The 1940 U.S. Census referred to Johan Vaino Grönroos as “John Granroos.” He was listed as a commercial salmon fisherman and an alien. Two years later, in Kenai, he signed a draft-registration card, stating that he was working for the Libby, McNeil & Libby cannery but receiving his mail via Homer. He was listed as 5-foot-8 and 180 pounds, with blue eyes, gray hair and a ruddy complexion. He was 58 years old.
In Washington, his sister Aino, in her late 40s, was finally preparing for naturalization. Her children were married, and she and husband Gustaf were empty-nesters. She filed the initial paperwork for citizenship in 1943.
Aino would outlive John by several decades. When she died in Bothell, Washington in 1991, she was 98 years old and had also outlived her husband and both of her children.
The Newcomers
By May 1947, Larry and Inez Clendenen had made the move to the Kenai Peninsula. With their two children, they were living in a cabin a quarter-mile off the main street in Homer, while keeping their eyes peeled for available homestead land.
With a trio of other property seekers, Larry Clendenen explored east of Homer, checking out the Fox River country at the upper end of Kachemak Bay, but he didn’t see any land that called to him. He and the others headed north.

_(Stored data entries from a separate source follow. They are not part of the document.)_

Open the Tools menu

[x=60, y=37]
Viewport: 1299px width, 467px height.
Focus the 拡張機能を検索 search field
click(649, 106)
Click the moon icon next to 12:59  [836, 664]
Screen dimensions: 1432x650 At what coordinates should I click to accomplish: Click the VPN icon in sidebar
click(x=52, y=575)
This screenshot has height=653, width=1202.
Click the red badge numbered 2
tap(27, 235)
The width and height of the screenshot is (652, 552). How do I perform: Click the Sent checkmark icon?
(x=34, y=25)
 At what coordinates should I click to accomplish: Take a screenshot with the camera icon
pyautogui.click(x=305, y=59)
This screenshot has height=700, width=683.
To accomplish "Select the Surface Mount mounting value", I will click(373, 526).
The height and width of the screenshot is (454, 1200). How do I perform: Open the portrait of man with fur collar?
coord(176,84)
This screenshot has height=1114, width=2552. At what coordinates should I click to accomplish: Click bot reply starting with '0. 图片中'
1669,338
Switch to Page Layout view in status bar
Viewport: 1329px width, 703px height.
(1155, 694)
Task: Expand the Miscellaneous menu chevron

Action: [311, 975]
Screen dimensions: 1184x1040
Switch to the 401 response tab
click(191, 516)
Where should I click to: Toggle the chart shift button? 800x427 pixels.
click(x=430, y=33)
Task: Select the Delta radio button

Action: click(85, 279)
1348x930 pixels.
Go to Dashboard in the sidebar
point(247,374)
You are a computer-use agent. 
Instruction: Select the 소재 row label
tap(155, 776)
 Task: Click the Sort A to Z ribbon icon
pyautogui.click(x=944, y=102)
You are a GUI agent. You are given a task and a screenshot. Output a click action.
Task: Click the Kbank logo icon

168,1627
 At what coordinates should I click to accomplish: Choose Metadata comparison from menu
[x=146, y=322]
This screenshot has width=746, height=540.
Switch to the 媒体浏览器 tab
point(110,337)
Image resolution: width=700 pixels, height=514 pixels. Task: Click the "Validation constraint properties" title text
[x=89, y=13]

“We found a homestead in June, at Anchor Point,” wrote Inez Clendenen in the “Family Stories” section of “In Those Days: Alaska Pioneers of the Lower Kenai Peninsula.” “We flew out and landed on the beach. Walked up the hill where there was a big hand-hewn log house. The place had been filed on in 1903 … by the Granroos [sic] family. They had lived on the property but had never proved up on it…. When the last one who had originally filed on the property died, there was a daughter … living in Washington. We got in touch with her and were able to buy the improvements.”
That “last one” was John Grönroos, who had died one year earlier. According to Vi Chapman in the Anchor Point chapter of the 1983 book “A Larger History of the Kenai Peninsula,” Grönroos “was lost when he went in his small skiff down the inlet to visit a friend.”
On Sept. 20, 1946, the Probate Court for the Territory of Alaska appointed John Paul Standke, another Grönroos neighbor, to be administrator of the John Grönroos estate. Standke arranged for the proper legal notices to be published in Southcentral Alaska newspapers and wrapped up his administrative duties by the middle of 1947.
The Clendenens, meanwhile, contacted Aino (Grönroos) Hill in Everett, Washington, and arranged to purchase the house, its contents, and any outbuildings or other features created by the Grönroos family. They filed on the homestead on June 2, 1947, the same day on which John Grönroos’s claim was officially relinquished, and they received patent to the land on Oct. 17, 1949.
“The house was very warm,” wrote Inez. “There was food, furniture, bedding and (ship-building and other) tools, so were set up very well.” The Clendenens moved in and made themselves at home.
And they discovered a few surprises: “We learned that our new home had once been a trading post for fishermen, trappers and anyone stopping by,” said Inez Clendenen. “We (also) found several stills on the place, where they made whiskey to sell. We heard they would make trips to Seldovia, where they could trade their whiskey for goods.”
In 1948, the year in which Larry’s Clendenen’s cousin, Lorna Keeler, and her family settled in Anchor Point, the Clendenens’ new home burned to the ground, the fire taking with it most of the final traces of the Grönroos presence. Larry and Inez built a new home for themselves, and a new life, near the site where a quintet of other new starts had begun more than 40 years before.